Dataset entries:

------------------------------------------------

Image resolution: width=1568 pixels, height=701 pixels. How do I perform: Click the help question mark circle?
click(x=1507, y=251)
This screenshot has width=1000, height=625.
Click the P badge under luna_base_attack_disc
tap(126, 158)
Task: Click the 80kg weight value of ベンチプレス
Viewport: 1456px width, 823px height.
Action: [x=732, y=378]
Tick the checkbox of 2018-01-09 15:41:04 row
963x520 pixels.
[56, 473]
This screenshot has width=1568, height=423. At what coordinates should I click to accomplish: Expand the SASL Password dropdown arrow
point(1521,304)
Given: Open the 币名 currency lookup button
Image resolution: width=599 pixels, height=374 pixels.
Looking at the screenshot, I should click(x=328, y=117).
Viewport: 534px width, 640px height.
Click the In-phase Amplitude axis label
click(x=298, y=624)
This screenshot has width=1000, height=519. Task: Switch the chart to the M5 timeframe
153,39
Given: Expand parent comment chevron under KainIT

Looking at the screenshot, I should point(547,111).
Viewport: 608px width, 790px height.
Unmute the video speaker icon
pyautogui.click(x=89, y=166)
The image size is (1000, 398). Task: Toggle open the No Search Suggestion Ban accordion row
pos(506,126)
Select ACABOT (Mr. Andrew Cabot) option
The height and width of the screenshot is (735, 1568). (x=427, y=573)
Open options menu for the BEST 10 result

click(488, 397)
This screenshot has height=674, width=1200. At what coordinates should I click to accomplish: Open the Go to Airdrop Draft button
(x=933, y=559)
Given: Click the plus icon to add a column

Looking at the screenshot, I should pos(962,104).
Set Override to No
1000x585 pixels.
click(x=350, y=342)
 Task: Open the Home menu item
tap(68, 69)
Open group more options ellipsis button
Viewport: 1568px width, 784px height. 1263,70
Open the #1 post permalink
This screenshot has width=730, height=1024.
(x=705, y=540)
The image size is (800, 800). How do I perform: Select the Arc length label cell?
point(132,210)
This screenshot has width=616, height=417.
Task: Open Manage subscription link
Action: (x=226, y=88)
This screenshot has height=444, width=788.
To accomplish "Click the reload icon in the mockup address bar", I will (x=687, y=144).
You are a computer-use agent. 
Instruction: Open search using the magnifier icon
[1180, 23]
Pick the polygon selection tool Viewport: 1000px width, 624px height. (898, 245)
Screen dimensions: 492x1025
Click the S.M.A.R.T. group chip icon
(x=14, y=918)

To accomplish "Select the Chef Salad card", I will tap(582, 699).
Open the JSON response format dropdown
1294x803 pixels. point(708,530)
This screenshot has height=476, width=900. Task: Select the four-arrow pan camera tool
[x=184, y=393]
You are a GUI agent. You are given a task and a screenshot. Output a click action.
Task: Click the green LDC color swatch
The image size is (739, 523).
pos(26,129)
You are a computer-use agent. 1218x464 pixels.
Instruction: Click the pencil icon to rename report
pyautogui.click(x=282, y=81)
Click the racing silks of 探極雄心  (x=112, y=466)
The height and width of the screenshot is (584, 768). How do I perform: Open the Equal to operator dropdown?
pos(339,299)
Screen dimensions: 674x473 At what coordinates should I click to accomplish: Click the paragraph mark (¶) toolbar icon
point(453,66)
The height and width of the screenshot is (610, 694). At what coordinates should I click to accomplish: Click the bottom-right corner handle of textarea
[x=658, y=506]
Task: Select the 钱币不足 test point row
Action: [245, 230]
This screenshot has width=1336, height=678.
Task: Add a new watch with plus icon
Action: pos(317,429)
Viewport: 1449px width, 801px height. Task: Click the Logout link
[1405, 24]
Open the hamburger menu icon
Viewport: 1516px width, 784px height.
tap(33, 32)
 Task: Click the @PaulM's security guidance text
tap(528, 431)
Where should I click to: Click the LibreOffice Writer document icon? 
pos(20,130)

------------------------------------------------

YOUR INSTRUCTIONS:
The expected answer is each line of the records above that includes the string "computer".

SOLUTION TO THIS EXERCISE:
You are a computer-use agent. 
You are a computer-use agent. 1218x464 pixels.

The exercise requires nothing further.